00 What is Conway’s Game of Life?

Conway’s Game of Life – Wikipedia

Conway’s Game of Life is a game designed by mathematician John Horton Conway in 1970, based on a two-dimensional cellular automaton. It is a simple and still popular implementation of Stanisław Marcin Ulam’s automata theory.

The game board is divided into rows and columns and is ideally infinite in size. Each grid square is a cellular automaton (cell) that can assume one of two states, which are often referred to as alive and dead.

First, an initial generation of living cells is placed on the grid. Each living or dead cell has exactly eight neighboring cells on this playing field, which are taken into account (Moore neighborhood). The next generation results from following simple rules.

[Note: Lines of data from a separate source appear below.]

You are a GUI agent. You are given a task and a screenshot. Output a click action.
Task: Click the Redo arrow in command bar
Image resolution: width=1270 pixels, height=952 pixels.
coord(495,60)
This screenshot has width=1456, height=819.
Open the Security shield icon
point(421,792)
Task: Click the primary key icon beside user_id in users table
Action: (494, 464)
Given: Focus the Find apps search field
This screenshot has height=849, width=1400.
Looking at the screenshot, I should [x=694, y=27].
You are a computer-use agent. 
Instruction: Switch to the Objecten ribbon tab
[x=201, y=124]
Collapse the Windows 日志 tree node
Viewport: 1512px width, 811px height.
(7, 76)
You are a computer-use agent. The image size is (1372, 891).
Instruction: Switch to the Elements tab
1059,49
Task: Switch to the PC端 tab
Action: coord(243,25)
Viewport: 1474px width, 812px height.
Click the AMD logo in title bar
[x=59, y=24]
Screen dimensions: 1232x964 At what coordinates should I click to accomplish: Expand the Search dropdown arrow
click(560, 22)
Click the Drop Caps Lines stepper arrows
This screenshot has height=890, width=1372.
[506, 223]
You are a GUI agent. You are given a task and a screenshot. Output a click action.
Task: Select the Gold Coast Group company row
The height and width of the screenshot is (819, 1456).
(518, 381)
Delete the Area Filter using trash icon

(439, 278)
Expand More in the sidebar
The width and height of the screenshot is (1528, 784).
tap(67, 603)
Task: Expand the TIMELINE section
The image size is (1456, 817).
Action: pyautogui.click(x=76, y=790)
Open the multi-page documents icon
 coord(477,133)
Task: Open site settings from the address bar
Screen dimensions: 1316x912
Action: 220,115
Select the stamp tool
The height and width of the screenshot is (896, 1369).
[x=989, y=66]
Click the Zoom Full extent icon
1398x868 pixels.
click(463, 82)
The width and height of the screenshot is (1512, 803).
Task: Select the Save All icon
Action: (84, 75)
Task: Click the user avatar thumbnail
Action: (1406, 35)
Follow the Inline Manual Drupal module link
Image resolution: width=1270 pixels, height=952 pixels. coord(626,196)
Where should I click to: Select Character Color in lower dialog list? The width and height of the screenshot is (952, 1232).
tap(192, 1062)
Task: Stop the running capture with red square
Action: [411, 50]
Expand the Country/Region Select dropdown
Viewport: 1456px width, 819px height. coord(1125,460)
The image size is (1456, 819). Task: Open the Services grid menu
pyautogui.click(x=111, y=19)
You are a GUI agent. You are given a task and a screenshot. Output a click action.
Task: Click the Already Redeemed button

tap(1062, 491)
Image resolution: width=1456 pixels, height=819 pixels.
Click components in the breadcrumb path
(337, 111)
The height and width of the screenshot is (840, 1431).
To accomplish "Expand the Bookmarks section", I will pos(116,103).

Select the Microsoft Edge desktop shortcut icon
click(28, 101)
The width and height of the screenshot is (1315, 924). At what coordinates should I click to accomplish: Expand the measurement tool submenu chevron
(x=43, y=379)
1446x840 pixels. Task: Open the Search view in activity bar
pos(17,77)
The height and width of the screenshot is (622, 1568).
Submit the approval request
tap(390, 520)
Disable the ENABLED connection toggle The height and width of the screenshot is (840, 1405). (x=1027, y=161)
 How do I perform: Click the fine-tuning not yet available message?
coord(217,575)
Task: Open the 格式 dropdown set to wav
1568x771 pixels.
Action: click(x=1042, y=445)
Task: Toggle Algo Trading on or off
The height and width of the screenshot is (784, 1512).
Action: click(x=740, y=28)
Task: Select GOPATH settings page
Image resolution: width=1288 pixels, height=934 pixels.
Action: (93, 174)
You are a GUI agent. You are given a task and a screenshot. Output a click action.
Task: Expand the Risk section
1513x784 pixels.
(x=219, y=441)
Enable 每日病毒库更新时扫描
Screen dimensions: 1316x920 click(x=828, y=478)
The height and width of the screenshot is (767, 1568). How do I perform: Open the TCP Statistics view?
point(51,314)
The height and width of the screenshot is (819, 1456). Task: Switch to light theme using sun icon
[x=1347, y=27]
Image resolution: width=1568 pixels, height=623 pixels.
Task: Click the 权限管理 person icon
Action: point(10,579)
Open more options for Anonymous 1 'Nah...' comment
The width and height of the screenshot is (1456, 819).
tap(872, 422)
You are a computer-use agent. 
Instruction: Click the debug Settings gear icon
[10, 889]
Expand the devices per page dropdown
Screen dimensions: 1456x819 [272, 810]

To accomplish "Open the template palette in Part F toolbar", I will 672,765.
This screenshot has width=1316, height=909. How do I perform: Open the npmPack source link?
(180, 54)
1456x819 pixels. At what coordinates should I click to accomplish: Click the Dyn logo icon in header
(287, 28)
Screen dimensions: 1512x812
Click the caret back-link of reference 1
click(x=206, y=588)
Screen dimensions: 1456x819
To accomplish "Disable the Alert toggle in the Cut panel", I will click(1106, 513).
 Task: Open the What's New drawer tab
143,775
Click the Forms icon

The next generation is calculated for all cells simultaneously and replaces the current generation. The state of a cell (alive or dead) in the next generation depends only on the current state of the cell itself and the current states of its eight neighboring cells:

A dead cell with exactly three living neighbors will be reborn in the subsequent generation.
Living cells with less than two living neighbors die of loneliness in the subsequent generation.
A living cell with two or three living neighbors remains alive in the subsequent generation.
Living cells with more than three living neighbors die of overpopulation in the subsequent generation.
With these four simple rules, a variety of complex structures emerge from certain initial patterns as the game progresses. Some remain unchanged, others oscillate, and still others grow or decay. Some structures, called gliders, move around the board. Even logical functions like AND and OR can be simulated by certain initial patterns. Thus, even complex functions of circuit logic and digital computer technology can be simulated.

Further rule sets and worlds

In addition to the original, further worlds can be defined, which differ in the specifications regarding survival and death.